Assignment
From the entries, copy each line that includes "Given".

Record extracts
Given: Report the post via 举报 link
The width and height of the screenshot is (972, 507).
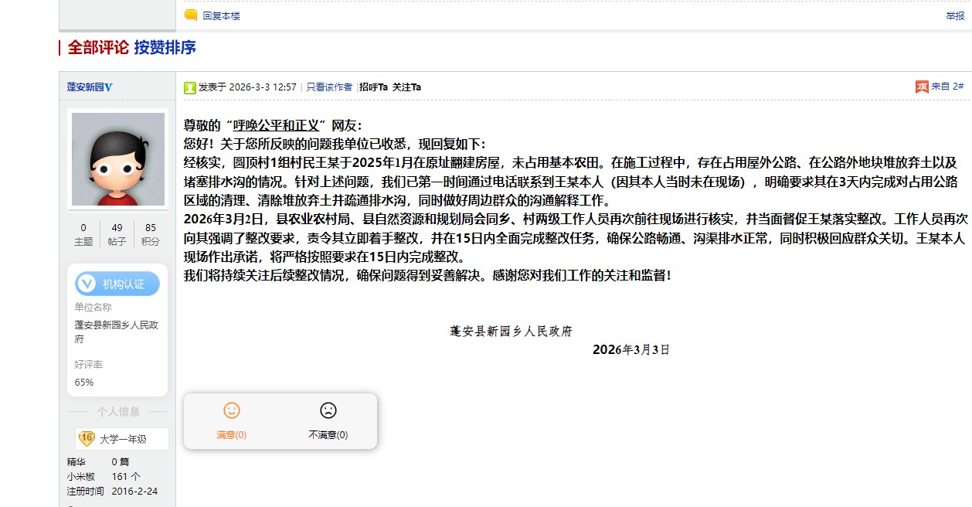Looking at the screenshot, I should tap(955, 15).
==
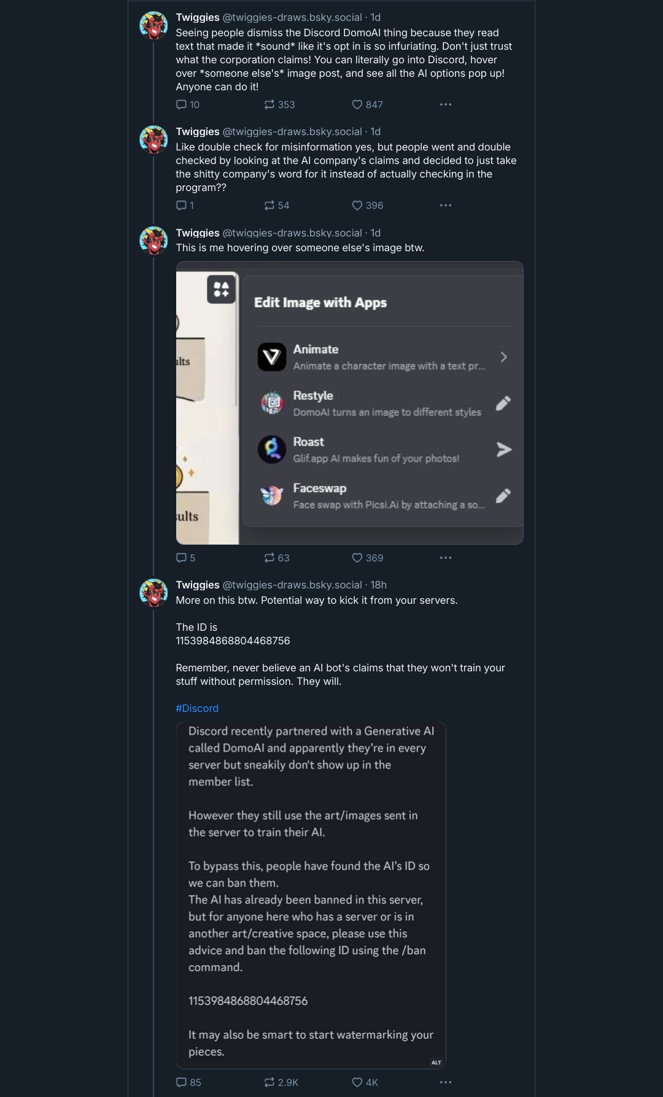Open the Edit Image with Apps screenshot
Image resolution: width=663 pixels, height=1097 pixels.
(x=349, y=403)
==
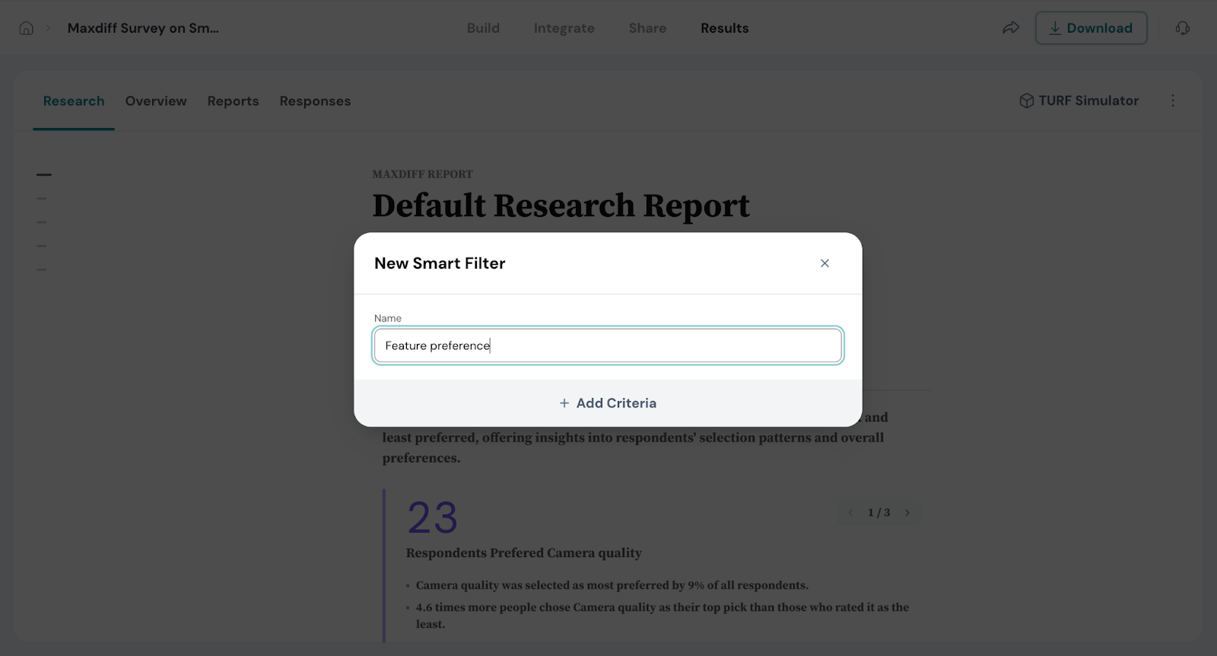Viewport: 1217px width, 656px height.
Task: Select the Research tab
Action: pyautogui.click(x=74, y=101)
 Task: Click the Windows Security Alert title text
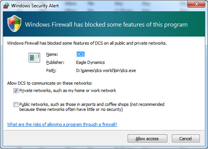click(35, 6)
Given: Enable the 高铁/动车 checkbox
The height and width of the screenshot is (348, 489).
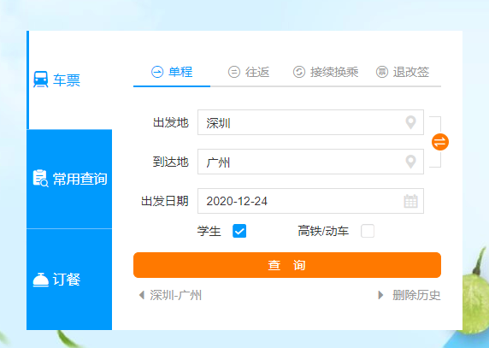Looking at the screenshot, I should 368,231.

Task output
Given: Report the post via 举报 link
Given: Enable the 高铁/动车 checkbox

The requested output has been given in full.